As to intelligent life, well, that, I suppose is the BIG QUESTION, but frankly that’s one we might be a long way from answering. Projects like SETI are, to my mind, largely wastes of time. The “light cone” effect means any incidental signal (ie. some alien civilization’s version of I Love Lucy) isn’t going to be able to propagate more than a few hundred light years before it basically gets wiped out by the messy signals of much stronger RF broadcasters like stars and the galactic “winds” themselves. To broadcast a signal, say, thousands of light years, is going to take some alien civilization knowing we’re here, we’re listening, and then generating an extraordinarily strong signal (in other words, something like a high energy laser, and a I mean high energy laser).
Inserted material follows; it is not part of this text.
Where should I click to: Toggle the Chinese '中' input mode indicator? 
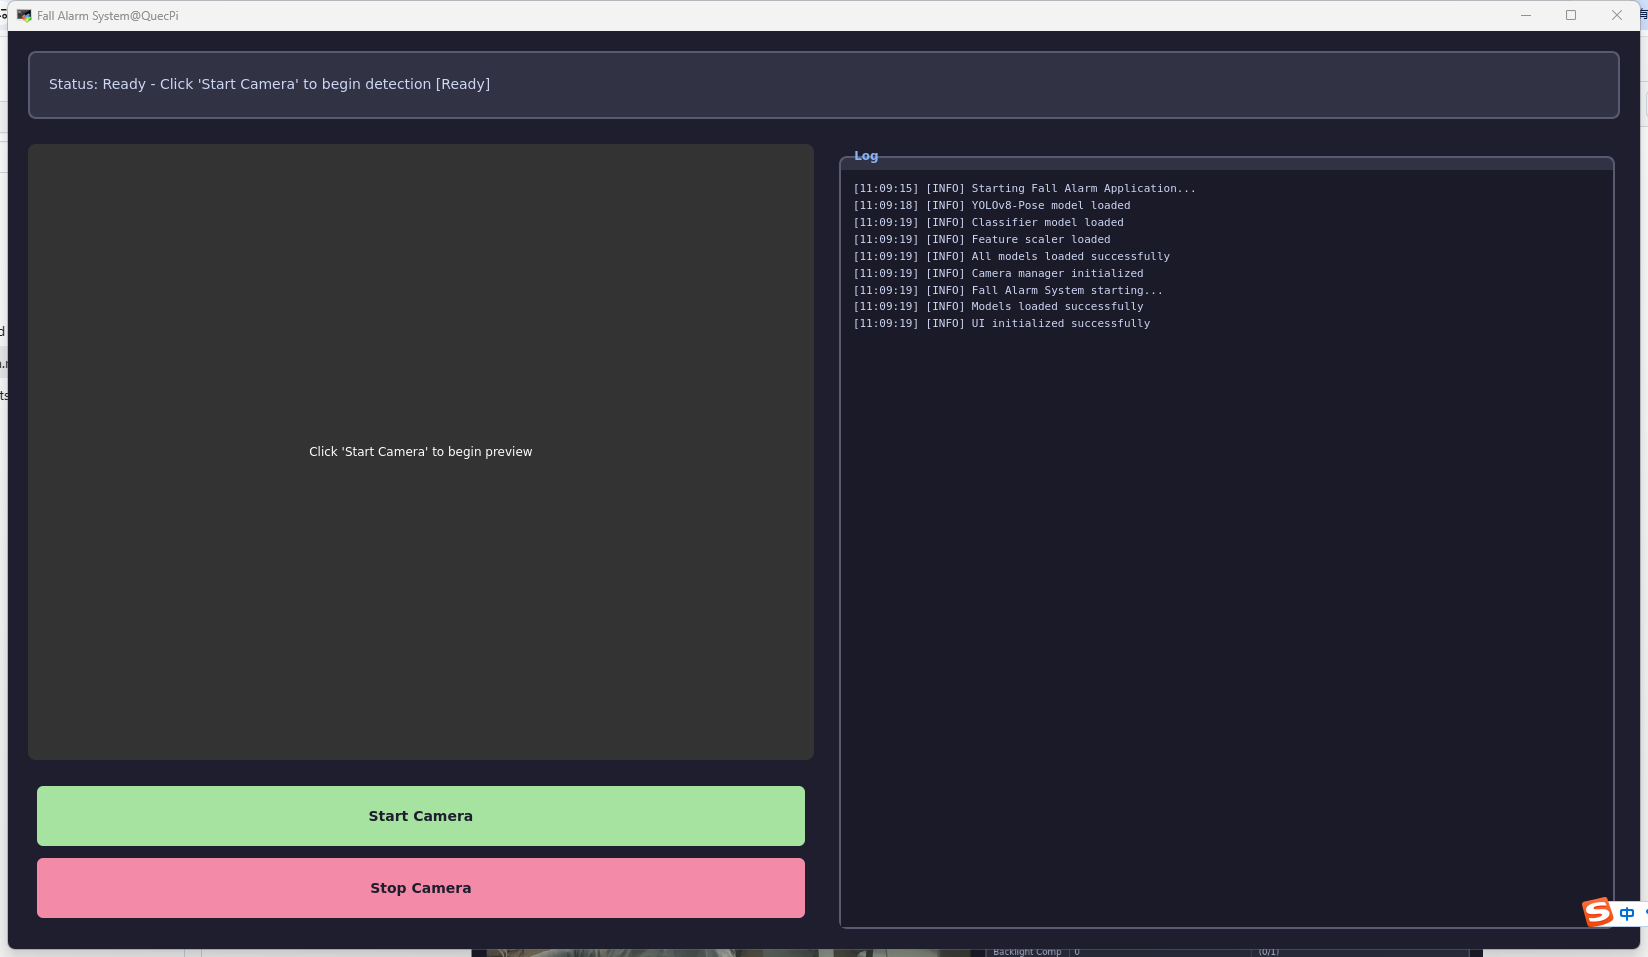(1627, 914)
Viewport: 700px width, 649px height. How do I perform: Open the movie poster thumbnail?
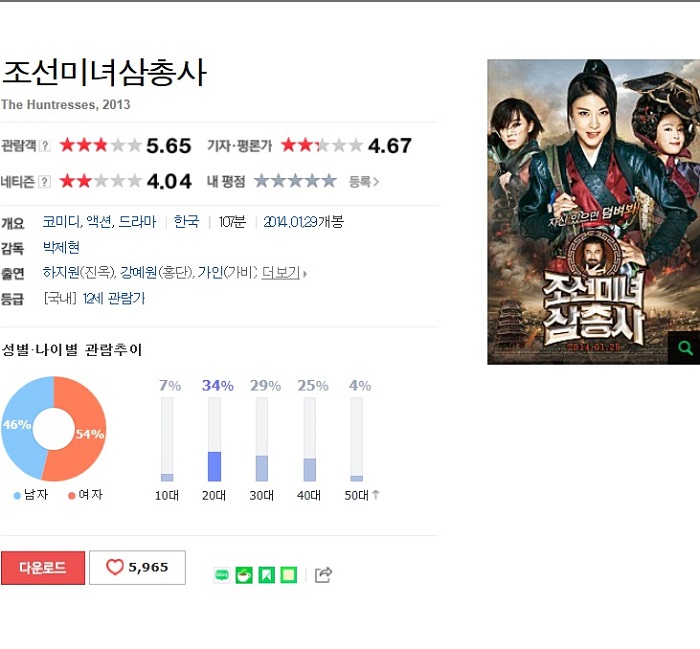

And really, go much further back than a few hundred years, even humans weren’t producing anything that could be recognized as a side-effect of technology (ie. heavy pollution that might demonstrate an industrial civilization).
The best we can hope to do over the next century is refine our optical technology enough that we can start detecting with some accuracy the atmospheres of Earth-like planets. If we see strong signals, like an oxygen-rich atmosphere with plentiful amounts of water vapor, then we probably can reasonably surmise that there are photosynthesizing organisms.
I had read that at some point in the future, huge “mass interferometer”, arrays of telescopes probably in independent orbit around the sun but millions of miles apart, probably could give us the ability to directly image landmasses and other features of extrasolar worlds. Maybe then, I suppose, we might be able to get direct observational evidence of alien civilizations, but I don’t think there are any such projects in the works, and probably won’t be for decades. We’re talking a bunch of large Hubble-like telescopes in solar orbits, so not only will we have to have the ability to position them, but also to maintain them, so my off-the-cuff estimate is probably the kind of tech we’ll have in a century or more.
But NASA now has approval for a Europa mission whose job will be to go to Europa and try to taste the water plumes coming from under Europa’s icy crust. There’s an ocean there larger than all the oceans on Earth, and a lot of energy from the massive tidal forces that keep churning Europa’s interior. I read an article on what kind of life might be in the vast ocean, and it’s guessed that it won’t be terribly complex, because there’s a lack of free oxygen, which is what fuels the metabolisms of most multicellular life on Earth.